Joseph is working to blunt the impact of a fresh surge in logistics costs after unrest in Iran pushed up freight rates and delayed stock moving from Asia to Europe, according to remarks by chief executive Simon Brown at the Drapers Supply Chain Summit in London.

Brown said both air and sea freight had risen by almost 30%, while sea journeys were taking about 10 days longer than usual. For a business built on tightly timed product drops, that has forced a change in emphasis: Joseph has moved a meaningful share of imports from sea to air to protect availability for its newest collection.

That decision is expensive, but Brown argued that missing sales would be far worse. “There is no way we can risk not having that product in,” he told the summit, underlining how important momentum is for the brand after its return to the London Fashion Week calendar, nine years after its last appearance, under creative director Mario Arena.

The pressure is not limited to logistics. Joseph, which runs six stand-alone stores in London and two in Paris, is also seeing softer demand, with weaker international footfall and a particular fall-off from Middle Eastern customers. Brown said broader consumer confidence is also deteriorating, adding to the strain on trading.

In response, the company has set up a dedicated Iran crisis team that brings together supply chain and sales specialists to monitor risk and agree countermeasures. Those steps include revised forecasts, scenario planning and closer work with suppliers to understand and manage inflationary pressure.

Brown said Joseph is trying to absorb as much of the immediate cost shock as possible in order to stay competitive, with any price rises expected to be small and gradual. “It’s about taking as much of the impact internally as we can,” he said.

The retailer’s approach reflects a wider lesson for fashion businesses, which have spent recent years dealing with pandemic disruption, shipping bottlenecks, port congestion and geopolitical shocks. Industry reporting has shown that many brands have become more willing to reroute stock, switch transport modes or hold more inventory just to keep product flowing into stores at the right moment.

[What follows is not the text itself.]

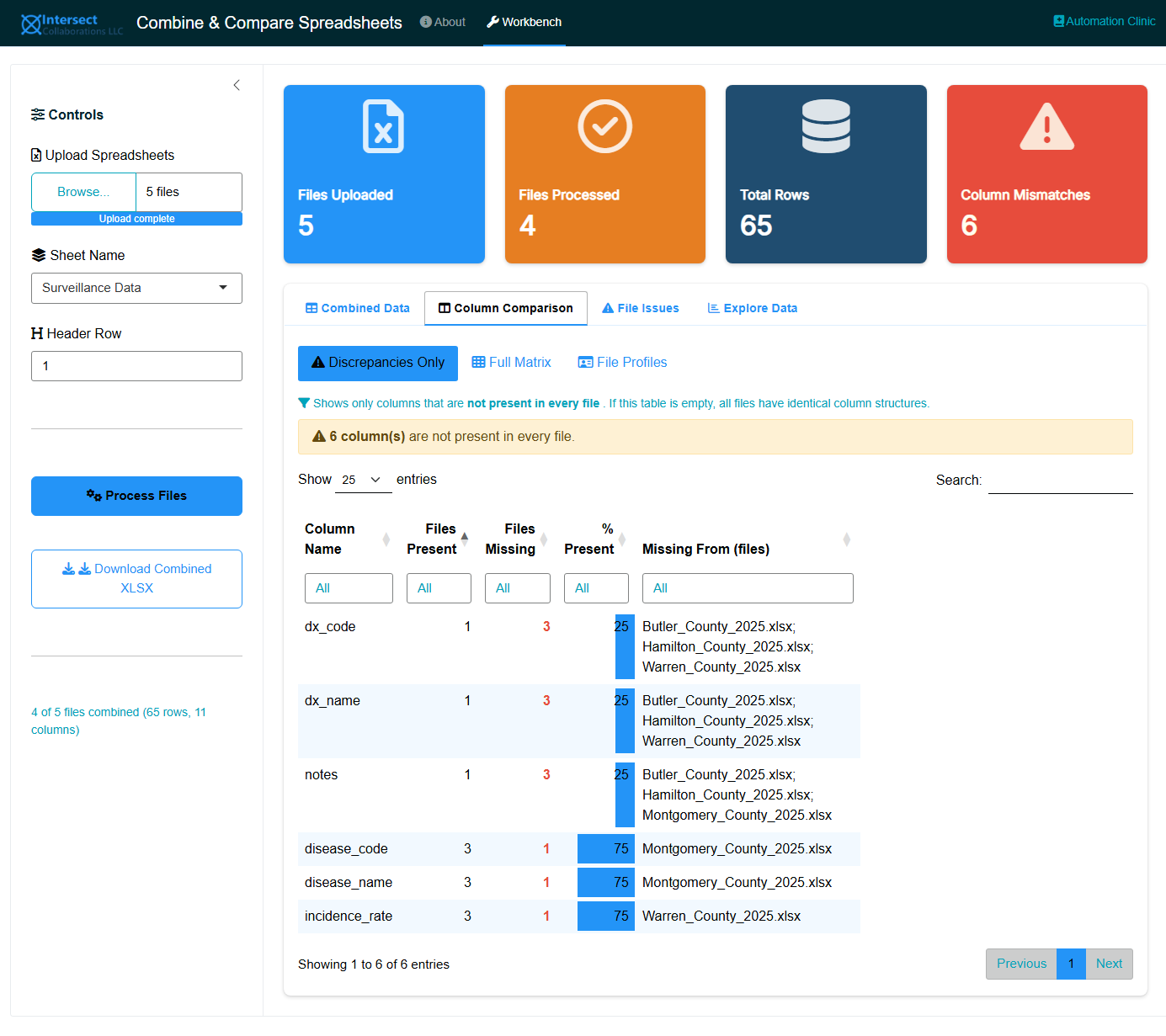Open the Combined Data tab

[x=357, y=308]
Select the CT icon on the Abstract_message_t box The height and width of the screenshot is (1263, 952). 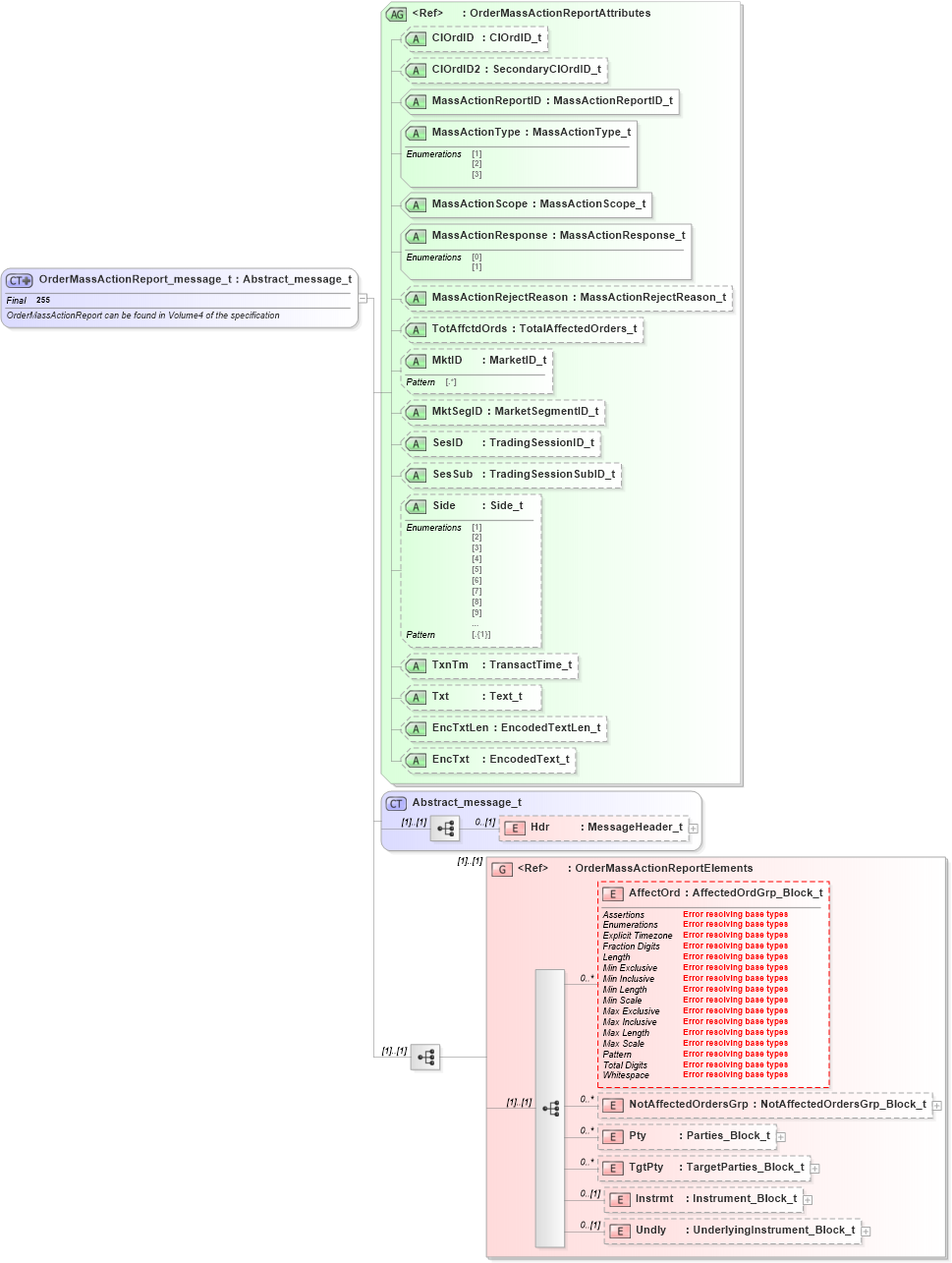click(396, 803)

Brown said the company is not seeking a wholesale reinvention of its sourcing model, but rather a rebalancing of it, including consideration of nearshoring alongside a diversified supplier base. He also stressed the importance of better internal coordination, arguing that supply chain decisions often suffer when departments work in silos. At Joseph, that has meant closer collaboration between commercial, design and logistics teams.

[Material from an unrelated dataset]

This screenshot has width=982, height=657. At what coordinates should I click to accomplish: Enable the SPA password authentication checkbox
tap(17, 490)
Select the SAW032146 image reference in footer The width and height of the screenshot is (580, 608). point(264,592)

Technology is also being introduced carefully. Brown said the business is extracting data from older systems into a single warehouse before applying artificial intelligence to tasks such as stock management, collection planning and profitability analysis. But he said human judgement would remain central, with teams expected to own the output rather than treat it as an automated answer.

For now, Joseph is prepared to take a margin hit to protect sales. Brown said freight inflation currently amounts to only around 5% of total costs, which he sees as manageable compared with the damage caused by empty rails or missed deliveries.

“There will be some pass-through,” he said, “but not significant.”